Die vier Jungen hatten zusammen mit drei bislang noch unbekannten Komplizen kurz vorher in dem Bus zwei 13jährige attackiert und die Herausgabe von Handys und Wertsachen gefordert. Auf eines der Opfer schlugen die jungen Täter mehrfach ein.
Während die anderen Fahrgäste in dem vollbesetzten Bus unbeteiligt dem Geschehen zuschauten, griff die 57jährige Frau aus Schöneberg zu ihrem Handy, um die Polizei zu alarmieren.
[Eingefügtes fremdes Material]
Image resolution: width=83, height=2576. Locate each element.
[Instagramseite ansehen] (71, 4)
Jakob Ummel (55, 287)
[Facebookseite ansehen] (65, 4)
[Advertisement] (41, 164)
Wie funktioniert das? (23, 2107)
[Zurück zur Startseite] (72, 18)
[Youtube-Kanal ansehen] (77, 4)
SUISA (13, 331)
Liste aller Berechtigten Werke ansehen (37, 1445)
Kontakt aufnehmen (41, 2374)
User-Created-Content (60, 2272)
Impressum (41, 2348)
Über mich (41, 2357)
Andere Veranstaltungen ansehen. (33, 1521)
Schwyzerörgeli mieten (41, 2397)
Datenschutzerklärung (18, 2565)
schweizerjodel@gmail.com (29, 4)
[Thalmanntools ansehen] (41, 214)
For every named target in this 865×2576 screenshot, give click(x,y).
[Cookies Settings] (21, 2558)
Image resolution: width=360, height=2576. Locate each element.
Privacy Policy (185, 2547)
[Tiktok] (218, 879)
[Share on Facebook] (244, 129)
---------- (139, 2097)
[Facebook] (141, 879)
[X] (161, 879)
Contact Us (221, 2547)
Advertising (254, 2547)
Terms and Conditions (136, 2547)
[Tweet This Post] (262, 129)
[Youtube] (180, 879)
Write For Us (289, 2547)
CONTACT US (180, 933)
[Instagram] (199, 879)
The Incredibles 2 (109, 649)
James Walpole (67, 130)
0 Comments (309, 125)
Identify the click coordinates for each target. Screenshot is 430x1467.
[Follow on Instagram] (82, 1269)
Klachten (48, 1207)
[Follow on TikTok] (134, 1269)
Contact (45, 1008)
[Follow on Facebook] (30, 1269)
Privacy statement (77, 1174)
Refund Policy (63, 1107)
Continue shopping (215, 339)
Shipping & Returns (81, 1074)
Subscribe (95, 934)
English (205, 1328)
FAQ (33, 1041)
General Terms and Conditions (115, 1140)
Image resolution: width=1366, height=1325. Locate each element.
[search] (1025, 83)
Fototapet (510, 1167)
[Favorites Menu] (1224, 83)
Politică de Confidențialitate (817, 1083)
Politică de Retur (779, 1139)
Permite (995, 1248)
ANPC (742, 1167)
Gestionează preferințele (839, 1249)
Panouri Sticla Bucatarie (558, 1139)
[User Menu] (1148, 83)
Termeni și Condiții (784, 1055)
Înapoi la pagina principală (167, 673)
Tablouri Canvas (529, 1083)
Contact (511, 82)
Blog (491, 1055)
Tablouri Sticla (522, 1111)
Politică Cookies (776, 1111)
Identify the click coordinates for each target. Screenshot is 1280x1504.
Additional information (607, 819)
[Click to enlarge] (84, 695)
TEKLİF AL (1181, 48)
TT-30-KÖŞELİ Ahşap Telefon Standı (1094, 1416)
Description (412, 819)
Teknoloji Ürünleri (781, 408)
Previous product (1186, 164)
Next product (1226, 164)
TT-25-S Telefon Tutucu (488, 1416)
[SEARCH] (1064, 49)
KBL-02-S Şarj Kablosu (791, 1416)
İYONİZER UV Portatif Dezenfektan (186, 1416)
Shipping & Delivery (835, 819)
Als die Täter dies bemerkten, attackierten sie die Frau, schlugen sie zu Boden und flüchteten an der nächsten Haltestelle.
Ihre Entschlossenheit, dem brutalen Überfall nicht tatenlos zuzuschauen, brachte der Frau einen gebrochenen Arm ein. Sie wurde nach der Behandlung durch den Notarzt von der Feuerwehr in ein Krankenhaus eingeliefert.
Im Zusammenhang mit den Schüssen auf die drei Linienbusse untersucht die Kripo auch, ob möglicherweise Verbindungen zu früheren Taten bestehen. Vor allem 2002 gab es eine monatelange Serie von Anschlägen auf Linienbusse. In den meisten Fällen gaben die Täter Schüsse auf die Fahrzeuge ab, einige Male wurden die Busse auch durch Steinewerfer attackiert, in einem Fall wurde sogar eine mit Nägeln gefüllte Rohrbombe gezündet. Verletzt wurde glücklicherweise niemand
Höhepunkt der Serie war die Nacht vom 16. auf den 17. Juni 2002. Da gaben die Täter innerhalb weniger Stunden Schüsse auf zehn Busse ab. Zudem wurden drei Wartehäuschen und ein parkender Reisebus durch Schüsse beschädigt. Nicht einer der Täter konnte bislang gefaßt werden.
Der Sachschaden für die BVG ist nach Angaben einer Sprecherin immens. Eine Scheibe, die aus Sicherheitsglas bestehe, koste 250 bis 300 Euro, zuzüglich der Einbauarbeiten, so die Sprecherin. Zudem müßten die Busse für die Spurensicherung der Kripo stets für mehrere Stunden aus dem Verkehr gezogen werden.